▸ WHAT IS BEING ASKED: Find the word "agent" in the records and copy every line where it occurs.

**** RAW DATA

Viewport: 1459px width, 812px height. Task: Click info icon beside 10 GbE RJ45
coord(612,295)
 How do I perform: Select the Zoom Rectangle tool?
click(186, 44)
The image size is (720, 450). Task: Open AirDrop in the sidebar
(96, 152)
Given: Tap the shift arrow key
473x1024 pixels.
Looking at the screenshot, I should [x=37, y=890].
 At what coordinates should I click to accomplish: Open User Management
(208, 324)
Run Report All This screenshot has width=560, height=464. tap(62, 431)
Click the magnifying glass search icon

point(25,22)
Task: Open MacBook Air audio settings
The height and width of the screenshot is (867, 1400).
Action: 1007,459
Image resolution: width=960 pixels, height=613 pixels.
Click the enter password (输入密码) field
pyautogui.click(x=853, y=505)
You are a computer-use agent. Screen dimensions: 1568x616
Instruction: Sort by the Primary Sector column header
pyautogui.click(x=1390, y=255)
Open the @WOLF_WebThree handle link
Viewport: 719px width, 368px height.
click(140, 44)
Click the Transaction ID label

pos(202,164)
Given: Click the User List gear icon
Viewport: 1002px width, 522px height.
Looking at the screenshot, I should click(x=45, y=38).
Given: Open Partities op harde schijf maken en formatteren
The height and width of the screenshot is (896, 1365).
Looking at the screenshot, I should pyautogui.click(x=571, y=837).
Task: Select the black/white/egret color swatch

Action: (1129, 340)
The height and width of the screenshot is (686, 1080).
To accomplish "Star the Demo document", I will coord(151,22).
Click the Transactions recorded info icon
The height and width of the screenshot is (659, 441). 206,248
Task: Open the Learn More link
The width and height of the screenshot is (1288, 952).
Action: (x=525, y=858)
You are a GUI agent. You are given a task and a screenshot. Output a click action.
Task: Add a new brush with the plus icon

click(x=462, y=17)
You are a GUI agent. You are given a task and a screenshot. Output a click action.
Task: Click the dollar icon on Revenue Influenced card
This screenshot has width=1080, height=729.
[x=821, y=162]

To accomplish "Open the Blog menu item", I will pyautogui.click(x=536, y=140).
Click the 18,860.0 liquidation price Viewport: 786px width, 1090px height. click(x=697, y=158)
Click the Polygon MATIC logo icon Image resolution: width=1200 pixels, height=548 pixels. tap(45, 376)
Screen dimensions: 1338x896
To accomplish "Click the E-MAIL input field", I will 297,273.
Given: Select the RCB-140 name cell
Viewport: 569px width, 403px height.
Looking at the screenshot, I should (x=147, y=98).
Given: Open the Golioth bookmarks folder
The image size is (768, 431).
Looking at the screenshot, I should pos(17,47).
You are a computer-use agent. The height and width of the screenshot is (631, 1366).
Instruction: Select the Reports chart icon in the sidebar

********

▸ RESULT FOR THIS EXERCISE:
You are a computer-use agent. Screen dimensions: 1568x616
You are a GUI agent. You are given a task and a screenshot. Output a click action.
You are a GUI agent. You are given a task and a screenshot. Output a click action.
You are a computer-use agent. The height and width of the screenshot is (631, 1366).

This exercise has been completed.